Some rows
○ ○ ○

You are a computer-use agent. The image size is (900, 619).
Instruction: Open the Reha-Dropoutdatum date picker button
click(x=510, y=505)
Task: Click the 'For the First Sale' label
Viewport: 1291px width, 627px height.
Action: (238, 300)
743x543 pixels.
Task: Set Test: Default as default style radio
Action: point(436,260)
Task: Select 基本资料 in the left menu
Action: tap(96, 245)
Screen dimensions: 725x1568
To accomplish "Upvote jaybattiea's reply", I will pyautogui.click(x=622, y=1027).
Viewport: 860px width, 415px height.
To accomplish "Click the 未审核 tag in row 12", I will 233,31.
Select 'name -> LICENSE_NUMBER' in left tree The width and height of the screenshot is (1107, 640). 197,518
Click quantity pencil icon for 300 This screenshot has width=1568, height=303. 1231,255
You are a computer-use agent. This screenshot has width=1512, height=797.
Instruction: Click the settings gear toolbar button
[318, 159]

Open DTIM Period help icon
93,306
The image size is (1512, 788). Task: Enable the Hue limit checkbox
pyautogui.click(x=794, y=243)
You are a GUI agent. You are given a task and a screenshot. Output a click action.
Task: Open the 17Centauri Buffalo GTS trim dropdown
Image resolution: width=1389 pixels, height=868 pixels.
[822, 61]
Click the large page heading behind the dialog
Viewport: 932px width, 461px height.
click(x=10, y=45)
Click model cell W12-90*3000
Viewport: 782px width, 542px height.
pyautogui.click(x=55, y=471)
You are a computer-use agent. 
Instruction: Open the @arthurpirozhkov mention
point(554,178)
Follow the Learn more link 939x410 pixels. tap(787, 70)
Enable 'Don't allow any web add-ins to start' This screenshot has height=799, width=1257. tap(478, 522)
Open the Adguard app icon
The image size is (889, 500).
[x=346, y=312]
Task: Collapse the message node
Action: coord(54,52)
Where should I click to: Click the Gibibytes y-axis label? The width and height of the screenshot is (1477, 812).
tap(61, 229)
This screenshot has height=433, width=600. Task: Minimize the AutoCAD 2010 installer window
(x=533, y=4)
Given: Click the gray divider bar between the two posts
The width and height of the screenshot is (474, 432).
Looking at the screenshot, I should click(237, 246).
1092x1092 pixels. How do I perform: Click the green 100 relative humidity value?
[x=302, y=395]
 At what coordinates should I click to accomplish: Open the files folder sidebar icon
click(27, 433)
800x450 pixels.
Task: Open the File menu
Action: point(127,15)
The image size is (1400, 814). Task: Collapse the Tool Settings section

○ ○ ○

AIM. Put the rows from the line with "Given: Click the" up to and including the line with "[x=302, y=395]" into a two-column CSV with the columns instruction and response. Make one CSV line per row, quote each field, and replace line breaks with spaces.

RESPONSE TO THIS EXERCISE.
instruction,response
"Given: Click the gray divider bar between the two posts The width and height of the screenshot is (474, 432).","Looking at the screenshot, I should click(237, 246)."
"1092x1092 pixels. How do I perform: Click the green 100 relative humidity value?","[x=302, y=395]"